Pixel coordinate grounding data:
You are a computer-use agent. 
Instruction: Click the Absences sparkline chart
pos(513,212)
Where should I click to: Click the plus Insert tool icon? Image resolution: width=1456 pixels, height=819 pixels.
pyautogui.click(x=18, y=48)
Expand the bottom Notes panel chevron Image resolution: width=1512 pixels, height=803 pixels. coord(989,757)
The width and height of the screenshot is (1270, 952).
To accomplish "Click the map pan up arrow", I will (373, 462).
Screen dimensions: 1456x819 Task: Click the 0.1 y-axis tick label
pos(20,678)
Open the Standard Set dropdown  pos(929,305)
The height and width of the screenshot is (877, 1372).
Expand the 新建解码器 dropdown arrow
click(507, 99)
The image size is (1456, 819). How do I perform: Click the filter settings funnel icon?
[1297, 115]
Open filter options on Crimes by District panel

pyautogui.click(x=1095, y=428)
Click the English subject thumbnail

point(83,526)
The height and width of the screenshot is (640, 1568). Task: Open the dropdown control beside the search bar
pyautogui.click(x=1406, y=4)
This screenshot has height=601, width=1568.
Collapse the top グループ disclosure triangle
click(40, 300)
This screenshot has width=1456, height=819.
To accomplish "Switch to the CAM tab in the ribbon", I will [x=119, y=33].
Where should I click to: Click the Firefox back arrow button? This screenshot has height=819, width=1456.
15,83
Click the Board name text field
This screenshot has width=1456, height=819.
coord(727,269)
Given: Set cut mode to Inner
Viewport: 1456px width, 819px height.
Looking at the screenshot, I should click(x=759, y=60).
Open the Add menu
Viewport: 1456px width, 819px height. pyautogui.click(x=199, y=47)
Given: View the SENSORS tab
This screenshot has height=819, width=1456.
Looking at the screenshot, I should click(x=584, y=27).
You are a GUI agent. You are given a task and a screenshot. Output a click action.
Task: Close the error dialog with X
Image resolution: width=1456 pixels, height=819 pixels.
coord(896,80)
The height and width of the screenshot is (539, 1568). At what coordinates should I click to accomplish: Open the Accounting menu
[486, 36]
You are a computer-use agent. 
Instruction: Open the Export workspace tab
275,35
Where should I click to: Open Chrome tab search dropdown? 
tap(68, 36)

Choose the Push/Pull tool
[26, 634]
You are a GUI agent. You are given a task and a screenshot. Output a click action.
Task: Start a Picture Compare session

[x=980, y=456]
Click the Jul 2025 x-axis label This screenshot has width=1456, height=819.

### [ACTION ITEM]
Every entry above should be given again exactly as shown.

### [OUTPUT OF THE EXERCISE]
You are a computer-use agent. 
Instruction: Click the Absences sparkline chart
pos(513,212)
Where should I click to: Click the plus Insert tool icon? Image resolution: width=1456 pixels, height=819 pixels.
pyautogui.click(x=18, y=48)
Expand the bottom Notes panel chevron Image resolution: width=1512 pixels, height=803 pixels. coord(989,757)
The width and height of the screenshot is (1270, 952).
To accomplish "Click the map pan up arrow", I will (373, 462).
Screen dimensions: 1456x819 Task: Click the 0.1 y-axis tick label
pos(20,678)
Open the Standard Set dropdown  pos(929,305)
The height and width of the screenshot is (877, 1372).
Expand the 新建解码器 dropdown arrow
click(507, 99)
The image size is (1456, 819). How do I perform: Click the filter settings funnel icon?
[1297, 115]
Open filter options on Crimes by District panel

pyautogui.click(x=1095, y=428)
Click the English subject thumbnail

point(83,526)
The height and width of the screenshot is (640, 1568). Task: Open the dropdown control beside the search bar
pyautogui.click(x=1406, y=4)
This screenshot has height=601, width=1568.
Collapse the top グループ disclosure triangle
click(40, 300)
This screenshot has width=1456, height=819.
To accomplish "Switch to the CAM tab in the ribbon", I will [x=119, y=33].
Where should I click to: Click the Firefox back arrow button? This screenshot has height=819, width=1456.
15,83
Click the Board name text field
This screenshot has width=1456, height=819.
coord(727,269)
Given: Set cut mode to Inner
Viewport: 1456px width, 819px height.
Looking at the screenshot, I should click(x=759, y=60).
Open the Add menu
Viewport: 1456px width, 819px height. pyautogui.click(x=199, y=47)
Given: View the SENSORS tab
This screenshot has height=819, width=1456.
Looking at the screenshot, I should click(x=584, y=27).
You are a GUI agent. You are given a task and a screenshot. Output a click action.
Task: Close the error dialog with X
Image resolution: width=1456 pixels, height=819 pixels.
coord(896,80)
The height and width of the screenshot is (539, 1568). At what coordinates should I click to accomplish: Open the Accounting menu
[486, 36]
You are a computer-use agent. 
Instruction: Open the Export workspace tab
275,35
Where should I click to: Open Chrome tab search dropdown? 
tap(68, 36)

Choose the Push/Pull tool
[26, 634]
You are a GUI agent. You are given a task and a screenshot. Output a click action.
Task: Start a Picture Compare session

[x=980, y=456]
Click the Jul 2025 x-axis label This screenshot has width=1456, height=819.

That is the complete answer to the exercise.